§ **To do**
Below is a block of entries; repeat exactly the lines starting at the line that contains "Елизавета (261, 1165)" and ending at the line that contains "Мегафлот (26, 11)", both included.

§ **Material to process**
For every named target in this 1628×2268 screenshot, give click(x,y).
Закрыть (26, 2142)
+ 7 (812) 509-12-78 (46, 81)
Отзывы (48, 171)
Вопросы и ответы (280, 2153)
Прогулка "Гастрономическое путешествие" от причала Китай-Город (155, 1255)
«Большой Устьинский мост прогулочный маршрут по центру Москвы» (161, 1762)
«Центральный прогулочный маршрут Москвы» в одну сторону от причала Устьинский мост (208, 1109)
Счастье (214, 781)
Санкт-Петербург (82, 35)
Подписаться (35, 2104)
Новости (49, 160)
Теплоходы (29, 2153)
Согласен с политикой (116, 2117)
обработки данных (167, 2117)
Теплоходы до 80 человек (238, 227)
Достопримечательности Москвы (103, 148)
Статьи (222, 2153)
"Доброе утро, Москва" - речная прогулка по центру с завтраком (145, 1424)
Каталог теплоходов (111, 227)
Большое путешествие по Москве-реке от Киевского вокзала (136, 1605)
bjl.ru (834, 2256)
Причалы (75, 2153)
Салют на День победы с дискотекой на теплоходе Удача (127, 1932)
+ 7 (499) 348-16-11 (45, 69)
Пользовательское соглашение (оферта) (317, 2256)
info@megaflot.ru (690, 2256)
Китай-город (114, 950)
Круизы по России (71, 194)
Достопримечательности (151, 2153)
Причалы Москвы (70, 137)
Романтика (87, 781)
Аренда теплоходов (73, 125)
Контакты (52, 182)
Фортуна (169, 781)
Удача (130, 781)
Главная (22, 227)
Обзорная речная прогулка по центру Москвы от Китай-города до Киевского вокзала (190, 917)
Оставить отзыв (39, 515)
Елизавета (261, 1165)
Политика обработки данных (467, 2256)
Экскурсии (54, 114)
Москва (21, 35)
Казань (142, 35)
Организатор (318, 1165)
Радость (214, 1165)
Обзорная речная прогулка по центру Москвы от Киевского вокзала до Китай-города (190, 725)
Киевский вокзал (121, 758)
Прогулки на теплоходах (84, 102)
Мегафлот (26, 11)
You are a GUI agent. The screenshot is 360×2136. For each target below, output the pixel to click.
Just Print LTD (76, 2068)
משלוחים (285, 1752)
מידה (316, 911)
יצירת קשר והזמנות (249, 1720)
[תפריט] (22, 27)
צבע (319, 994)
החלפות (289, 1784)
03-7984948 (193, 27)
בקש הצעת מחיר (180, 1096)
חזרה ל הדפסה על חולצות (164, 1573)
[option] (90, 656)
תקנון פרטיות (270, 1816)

§ **Solution to this problem**
Елизавета (261, 1165)
Политика обработки данных (467, 2256)
Экскурсии (54, 114)
Москва (21, 35)
Казань (142, 35)
Организатор (318, 1165)
Радость (214, 1165)
Обзорная речная прогулка по центру Москвы от Киевского вокзала до Китай-города (190, 725)
Киевский вокзал (121, 758)
Прогулки на теплоходах (84, 102)
Мегафлот (26, 11)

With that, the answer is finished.